Work instruction - Could you copy, word for word, only the lines from the one containing "Image resolution: width=635" through the last line of the records below, both included?
-------------------------
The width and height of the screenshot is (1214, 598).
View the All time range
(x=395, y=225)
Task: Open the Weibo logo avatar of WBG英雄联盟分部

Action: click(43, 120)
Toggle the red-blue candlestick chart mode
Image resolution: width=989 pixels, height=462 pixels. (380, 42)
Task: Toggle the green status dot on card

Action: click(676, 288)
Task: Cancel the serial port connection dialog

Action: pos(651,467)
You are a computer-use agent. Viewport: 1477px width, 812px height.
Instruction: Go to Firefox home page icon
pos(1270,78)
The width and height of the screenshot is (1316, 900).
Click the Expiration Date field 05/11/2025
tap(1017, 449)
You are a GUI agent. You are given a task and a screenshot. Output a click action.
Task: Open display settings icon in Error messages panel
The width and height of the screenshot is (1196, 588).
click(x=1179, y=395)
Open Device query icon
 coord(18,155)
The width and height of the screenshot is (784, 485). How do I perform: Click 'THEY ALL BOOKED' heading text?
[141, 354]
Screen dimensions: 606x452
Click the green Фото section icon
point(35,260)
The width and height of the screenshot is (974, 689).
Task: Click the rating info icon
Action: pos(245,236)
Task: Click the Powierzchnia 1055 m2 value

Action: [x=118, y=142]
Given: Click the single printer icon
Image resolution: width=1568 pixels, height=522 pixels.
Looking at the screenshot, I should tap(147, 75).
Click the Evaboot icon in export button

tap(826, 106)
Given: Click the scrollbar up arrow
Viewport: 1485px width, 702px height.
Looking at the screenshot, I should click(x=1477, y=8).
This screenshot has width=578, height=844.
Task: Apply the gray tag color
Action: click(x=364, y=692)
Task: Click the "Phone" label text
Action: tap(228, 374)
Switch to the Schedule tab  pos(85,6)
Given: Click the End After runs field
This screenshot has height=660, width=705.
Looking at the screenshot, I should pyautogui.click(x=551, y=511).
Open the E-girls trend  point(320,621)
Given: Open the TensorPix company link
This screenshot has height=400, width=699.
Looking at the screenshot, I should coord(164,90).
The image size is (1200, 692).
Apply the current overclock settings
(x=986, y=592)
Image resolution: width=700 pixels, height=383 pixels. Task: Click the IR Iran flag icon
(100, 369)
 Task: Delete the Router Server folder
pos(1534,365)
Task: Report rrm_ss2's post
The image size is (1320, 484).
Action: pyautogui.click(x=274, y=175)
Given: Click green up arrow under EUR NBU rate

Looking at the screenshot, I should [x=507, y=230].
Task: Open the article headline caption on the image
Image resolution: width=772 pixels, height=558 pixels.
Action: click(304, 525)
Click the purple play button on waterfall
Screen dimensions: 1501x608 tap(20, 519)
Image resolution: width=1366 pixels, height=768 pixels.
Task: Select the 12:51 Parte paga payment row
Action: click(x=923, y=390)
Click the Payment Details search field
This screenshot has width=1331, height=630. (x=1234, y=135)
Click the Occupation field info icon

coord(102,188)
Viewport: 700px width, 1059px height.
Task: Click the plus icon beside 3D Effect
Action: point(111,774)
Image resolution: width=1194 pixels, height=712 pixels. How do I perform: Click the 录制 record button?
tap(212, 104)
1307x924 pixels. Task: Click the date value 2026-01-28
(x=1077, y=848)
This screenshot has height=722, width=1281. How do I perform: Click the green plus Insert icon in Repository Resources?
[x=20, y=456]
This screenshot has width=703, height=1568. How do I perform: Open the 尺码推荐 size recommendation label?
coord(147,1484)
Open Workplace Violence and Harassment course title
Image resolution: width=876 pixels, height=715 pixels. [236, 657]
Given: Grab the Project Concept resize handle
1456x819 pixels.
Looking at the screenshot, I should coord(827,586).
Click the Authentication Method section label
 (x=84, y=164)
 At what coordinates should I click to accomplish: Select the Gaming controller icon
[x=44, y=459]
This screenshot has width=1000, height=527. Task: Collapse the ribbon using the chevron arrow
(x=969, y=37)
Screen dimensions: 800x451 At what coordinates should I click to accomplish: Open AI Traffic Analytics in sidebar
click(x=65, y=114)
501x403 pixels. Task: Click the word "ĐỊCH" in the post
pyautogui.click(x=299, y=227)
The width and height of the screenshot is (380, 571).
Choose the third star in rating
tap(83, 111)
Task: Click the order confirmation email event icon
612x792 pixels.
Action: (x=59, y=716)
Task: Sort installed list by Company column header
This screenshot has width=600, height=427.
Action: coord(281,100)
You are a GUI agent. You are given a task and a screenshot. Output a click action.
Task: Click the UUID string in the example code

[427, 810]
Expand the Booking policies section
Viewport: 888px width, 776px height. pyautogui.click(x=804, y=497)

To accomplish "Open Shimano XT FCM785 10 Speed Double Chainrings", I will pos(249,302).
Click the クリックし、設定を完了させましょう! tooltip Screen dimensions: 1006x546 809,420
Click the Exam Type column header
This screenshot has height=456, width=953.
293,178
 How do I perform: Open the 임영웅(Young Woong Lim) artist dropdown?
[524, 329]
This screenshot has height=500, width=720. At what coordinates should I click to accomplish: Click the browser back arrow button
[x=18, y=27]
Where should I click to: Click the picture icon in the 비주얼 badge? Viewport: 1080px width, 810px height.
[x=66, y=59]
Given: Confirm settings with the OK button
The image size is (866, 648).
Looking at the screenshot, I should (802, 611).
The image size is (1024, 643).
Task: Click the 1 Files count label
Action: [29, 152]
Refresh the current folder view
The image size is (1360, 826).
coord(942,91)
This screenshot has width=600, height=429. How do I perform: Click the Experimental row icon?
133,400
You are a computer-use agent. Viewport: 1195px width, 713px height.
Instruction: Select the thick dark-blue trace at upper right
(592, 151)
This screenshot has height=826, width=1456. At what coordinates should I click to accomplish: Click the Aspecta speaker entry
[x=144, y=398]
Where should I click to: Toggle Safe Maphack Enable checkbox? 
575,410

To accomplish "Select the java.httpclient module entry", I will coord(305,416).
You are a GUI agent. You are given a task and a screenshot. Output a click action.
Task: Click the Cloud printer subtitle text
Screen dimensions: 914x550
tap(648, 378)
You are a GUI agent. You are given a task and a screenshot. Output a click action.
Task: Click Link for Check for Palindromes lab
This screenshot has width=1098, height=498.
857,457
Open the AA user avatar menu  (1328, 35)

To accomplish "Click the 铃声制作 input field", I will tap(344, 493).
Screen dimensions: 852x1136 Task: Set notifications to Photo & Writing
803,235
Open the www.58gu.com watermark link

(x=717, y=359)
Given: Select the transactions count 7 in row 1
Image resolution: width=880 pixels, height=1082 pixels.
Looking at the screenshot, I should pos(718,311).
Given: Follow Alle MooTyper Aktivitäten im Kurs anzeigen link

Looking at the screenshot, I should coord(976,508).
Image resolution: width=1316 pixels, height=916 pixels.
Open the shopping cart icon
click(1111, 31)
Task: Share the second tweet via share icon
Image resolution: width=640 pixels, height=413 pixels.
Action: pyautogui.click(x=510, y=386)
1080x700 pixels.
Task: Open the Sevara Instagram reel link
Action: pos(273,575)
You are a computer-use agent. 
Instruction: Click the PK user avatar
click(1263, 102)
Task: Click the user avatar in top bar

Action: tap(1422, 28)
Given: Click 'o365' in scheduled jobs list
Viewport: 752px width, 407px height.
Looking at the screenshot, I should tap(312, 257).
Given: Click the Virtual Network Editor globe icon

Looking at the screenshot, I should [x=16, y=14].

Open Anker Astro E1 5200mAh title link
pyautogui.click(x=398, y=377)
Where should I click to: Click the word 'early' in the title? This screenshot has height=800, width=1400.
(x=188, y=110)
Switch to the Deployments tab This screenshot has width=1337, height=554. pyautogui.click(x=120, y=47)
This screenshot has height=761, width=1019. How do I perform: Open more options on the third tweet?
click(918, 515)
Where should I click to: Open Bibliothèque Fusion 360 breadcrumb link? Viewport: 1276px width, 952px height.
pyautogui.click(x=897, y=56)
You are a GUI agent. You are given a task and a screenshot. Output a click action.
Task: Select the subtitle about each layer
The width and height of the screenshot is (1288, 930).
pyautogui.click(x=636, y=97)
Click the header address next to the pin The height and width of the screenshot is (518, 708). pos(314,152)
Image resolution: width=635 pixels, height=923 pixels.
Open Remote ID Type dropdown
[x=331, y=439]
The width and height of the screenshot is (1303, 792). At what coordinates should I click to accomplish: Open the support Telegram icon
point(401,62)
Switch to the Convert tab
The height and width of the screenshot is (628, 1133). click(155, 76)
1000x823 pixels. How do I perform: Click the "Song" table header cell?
-------------------------
Completed exercise -
Image resolution: width=635 pixels, height=923 pixels.
Open Remote ID Type dropdown
[x=331, y=439]
The width and height of the screenshot is (1303, 792). At what coordinates should I click to accomplish: Open the support Telegram icon
point(401,62)
Switch to the Convert tab
The height and width of the screenshot is (628, 1133). click(155, 76)
1000x823 pixels. How do I perform: Click the "Song" table header cell?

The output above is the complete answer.